Dès le départ, très jeune encore, quand elle rêvait à son palais idéal, elle se disait qu’elle n’aurait jamais dû naître, après tout, personne ne lui a confié avoir jamais rêvé venir au monde... C’est le premier mensonge de lui dire que c’est une chance. Peut-être que les autres en font une chance, ça, elle n’en sait rien, elle ne peut pas savoir jusqu’où les autres s'accommodent de l’infortune. Elle s’en tient à l’évidence de son observation : un jour il faudra mourir. Voilà qui n’est pas un mensonge. L’angoisse qui avait étreint la petite fille est devenue objet de méditation pour la vieille femme. Cette unique angoisse, partagée par tous, aurait dû demeurer la seule, la seule à mobiliser sa pensée, son intelligence, son bon sens, elle aurait dû demeurer le seul objet de son attention. Mais un désir ignoble, adulte, s’est vautré sur le corps de la petite fille.

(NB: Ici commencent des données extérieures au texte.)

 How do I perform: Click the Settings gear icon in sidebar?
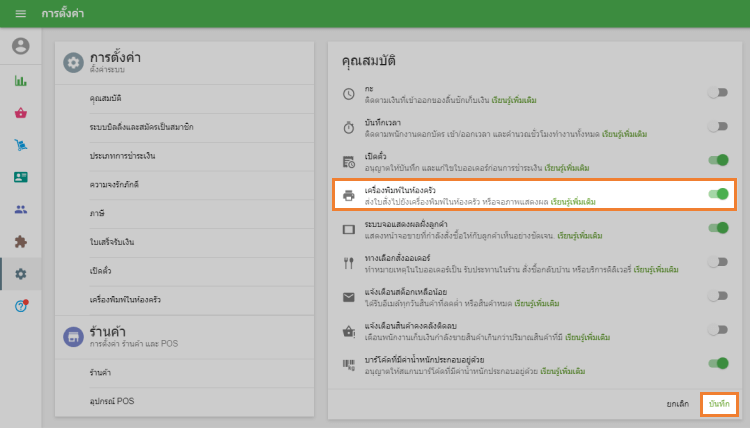click(x=20, y=274)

Dans la voiture qui roule dans la nuit, assise sur la banquette arrière réservée aux enfants, elle regarde la pluie s’abattre violemment sur la vitre, l'abîme qu’éclairent les gouttes projetées dans les phares, elle se dit : “C’est trop tard, je suis née, je vais devoir mourir." Le poids de ce devoir, l’importance incroyable de ce devoir est plus fondamentale que la mort elle-même, pense la vieille femme. Comment une tâche si lourde, une idée si énorme, à la fois silencieuse comme la chute d’une plume et dévastatrice comme l’explosion d’une bombe, peuvent-elles se glisser dans une petite fille ? L'importance incroyable de ce devoir aurait dû être la seule préoccupation de son esprit, mais le désir d’un adulte, son désir ignoble de l’enfant, est venu troubler le cours de ses pensées, sa concentration absolue, tout souillé, tout embrouillé, renverser le haut et le bas, le jour et la nuit, le dedans et le dehors.

Mortelle était une donnée fiable au moment où elle est entrée dans le module A. Sale et mortelle est l'intrus qui s’est immiscé, altérant sa téléportation dans le module B.

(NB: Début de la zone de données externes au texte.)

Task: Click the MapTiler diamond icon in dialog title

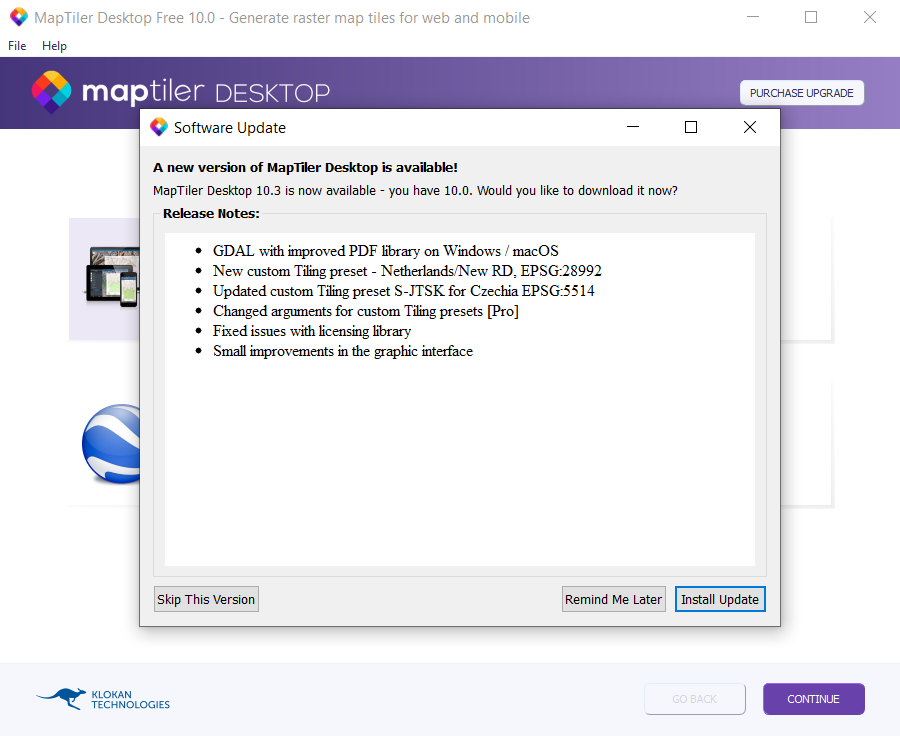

Des forces omnipotentes et monstrueuses entravent la manumission de la fillette, sans qu’elles puissent les identifier, elles ont fusionné avec elle, rendant confuses les vérités qu’elle avait entrevues et qui devaient lui permettre d’affronter les vérités venues du dehors.

La vieille femme songe encore. En rêve me revient le souvenir précis de cette confiance en ce mystère où je plongeais tout entière, ces interrogations vertigineuses qui occupaient mon imagination, cet océan gigantesque où se perdaient mes pieds minuscules, la sensation du monde qui me contenait. Pour quelques instants arrachés à l’enfance, j’ai occupé ma vie, sans même m'en rendre compte, à sauver la petite fille du naufrage, se dit-elle, et dans le fond je n’ai pas positivement existé. Tel est mon sentiment, ce sentiment passe, mais il revient, conclut-elle.

La petite fille est cette figure incompréhensible au monde et aux sociétés. Les époques et la modernité ne la comprenant que péniblement, c’est à elle de les comprendre, avec la plus grande acuité car sa vie en dépend. Pour la vieille femme, au sein d’un temps qui lui est propre et qu’elle qualifie de lointain, rien ne pressait pour la petite fille qu’elle fût un court instant. Tout allait bien avant que le monde extérieur ne la trouve, dérobe sa cachette. Au temps où elle n’était personne, dans son refuge au milieu de nulle part, elle existait dans l’éternité.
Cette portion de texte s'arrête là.